Sorry to hear you’re having a really bad time. I would suggest asking your GP for a referral to a rheumatologist - they will hopefully come up with a proper treatment plan for you.

If you feel brave enough, I would even write to the GP and say you don’t feel your fibromyalgia is being taken seriously and that the symptoms are not being managed. You can also explain how this is impacting your quality of life.

In my experience, the GP is much more attentive when there is a written record of things! Over the phone, they just brush you aside again and again.

Good luck xx

army1 profile image
army1 in reply to LoneEra

Thank you for your kind words and advice, my wife was kind enough to send a letter to the GP but we think it didn't get past the clerical staff and the standard reply make a telephone appointment to speak to a locum. He was kind and understanding but could not help at this moment.

LoneEra profile image
LoneEra in reply to army1

That’s a shame. So frustrating for you.

If you write to the GP again, try addressing it to the Practice Manager - and essentially make it a complaint about the lack of care. This should hopefully make them pay attention.

Unfortunately, you have to be quite pushy at times to get the treatment you need. This doesn’t always feel great.

Hang on in there. This really bad patch will pass xx

Mollie22 profile image
Mollie22

Your right loneEra gp mostly do brush you aside . They say only got 10mins and only want to talk about one pain. I was told to phone up again for another appointment. I have pain all over body. Finding it hard to sleep. Only get broken sleep. Hope your ok army1 and get better abit better. It would be good to even speak to a regular doctor its always different doctor. Xx

army1 profile image
army1 in reply to Mollie22

I have not spoken to my GP for 11 months only a locum. Take care

LoneEra profile image
LoneEra in reply to Mollie22

I know!! I called my GP on Jan 7th and asked for an appointment to talk about my pain relief. They said the earliest phone appointment I could have was Feb 9th...an absolute joke!!

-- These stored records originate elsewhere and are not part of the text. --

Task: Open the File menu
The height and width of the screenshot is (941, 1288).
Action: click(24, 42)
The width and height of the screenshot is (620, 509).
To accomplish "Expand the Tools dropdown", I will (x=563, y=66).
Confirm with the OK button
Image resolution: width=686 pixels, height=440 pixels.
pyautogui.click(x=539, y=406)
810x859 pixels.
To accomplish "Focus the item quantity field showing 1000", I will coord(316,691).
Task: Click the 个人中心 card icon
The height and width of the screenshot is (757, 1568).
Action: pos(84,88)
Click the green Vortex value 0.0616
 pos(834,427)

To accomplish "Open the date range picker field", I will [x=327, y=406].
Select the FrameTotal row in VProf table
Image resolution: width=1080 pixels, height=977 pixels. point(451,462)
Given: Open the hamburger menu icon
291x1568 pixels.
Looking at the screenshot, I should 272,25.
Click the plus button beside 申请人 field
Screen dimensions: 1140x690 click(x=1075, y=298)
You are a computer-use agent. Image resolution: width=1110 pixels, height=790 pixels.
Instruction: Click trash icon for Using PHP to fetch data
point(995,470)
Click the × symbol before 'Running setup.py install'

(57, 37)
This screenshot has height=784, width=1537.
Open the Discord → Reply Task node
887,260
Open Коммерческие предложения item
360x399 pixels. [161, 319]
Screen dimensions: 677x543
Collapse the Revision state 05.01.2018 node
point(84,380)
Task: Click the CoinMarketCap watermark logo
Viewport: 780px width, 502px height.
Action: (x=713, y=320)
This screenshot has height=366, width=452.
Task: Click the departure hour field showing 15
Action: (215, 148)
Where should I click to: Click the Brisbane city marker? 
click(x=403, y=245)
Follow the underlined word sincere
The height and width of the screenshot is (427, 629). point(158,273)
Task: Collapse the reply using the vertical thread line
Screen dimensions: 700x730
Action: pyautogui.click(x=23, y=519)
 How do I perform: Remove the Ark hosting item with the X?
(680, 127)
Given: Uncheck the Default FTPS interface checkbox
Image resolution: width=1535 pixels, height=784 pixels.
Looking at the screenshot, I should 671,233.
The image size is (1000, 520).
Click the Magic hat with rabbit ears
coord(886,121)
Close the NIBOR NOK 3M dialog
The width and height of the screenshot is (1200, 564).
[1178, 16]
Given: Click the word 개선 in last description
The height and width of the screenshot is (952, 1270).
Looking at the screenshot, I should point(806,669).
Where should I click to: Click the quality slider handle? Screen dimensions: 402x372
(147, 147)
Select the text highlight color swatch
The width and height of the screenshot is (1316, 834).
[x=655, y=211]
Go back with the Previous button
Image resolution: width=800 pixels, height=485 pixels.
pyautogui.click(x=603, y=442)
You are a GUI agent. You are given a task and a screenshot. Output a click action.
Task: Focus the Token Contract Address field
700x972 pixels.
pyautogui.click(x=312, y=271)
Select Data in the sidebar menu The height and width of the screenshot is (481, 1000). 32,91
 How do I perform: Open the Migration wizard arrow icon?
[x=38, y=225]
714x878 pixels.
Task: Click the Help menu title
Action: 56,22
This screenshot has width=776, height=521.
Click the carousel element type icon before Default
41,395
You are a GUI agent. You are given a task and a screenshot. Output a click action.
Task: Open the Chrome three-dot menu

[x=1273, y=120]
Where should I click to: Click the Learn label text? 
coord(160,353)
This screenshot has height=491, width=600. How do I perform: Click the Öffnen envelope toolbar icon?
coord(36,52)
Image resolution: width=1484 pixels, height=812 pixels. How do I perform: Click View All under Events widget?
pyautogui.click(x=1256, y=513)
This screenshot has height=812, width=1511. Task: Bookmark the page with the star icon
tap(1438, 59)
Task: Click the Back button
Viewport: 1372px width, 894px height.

I wrote them a semi stroppy email and then got a call the same day. It’s hard enough having chronic pain and fatigue without all the stress of getting proper care! Xx

army1 profile image
army1 in reply to LoneEra

One phone call I made said it was due to covid so why was it the same 2018-19

LoneEra profile image
LoneEra in reply to army1

Yeah, been the same at mine for years too!

Country-gal profile image
Country-gal

Oh Hun, that's awful! I'm hoping you can find a better dr. As we need one who works with us not against us! I known also to well the pain your in! I am like that every night! For some reason I don't know why but my pain seems to get worse at night! I finding having a warm soak in an Epson salts bath helps relax my pains, so I'm able to get some rest! Sending you hug gentle hugs from Canada Countrygal🙏❤️🤗

army1 profile image
army1 in reply to Country-gal

Thank you for the kind words and understanding, take care with your own health

Canbedone profile image
Canbedone

Sorry to hear that army1

You have real Rheumatic issues and likely pain amplification from Fibro. You need a sympathetic Doctor and a Rheumatologist. I found Naproxen works well for inflammatory pain.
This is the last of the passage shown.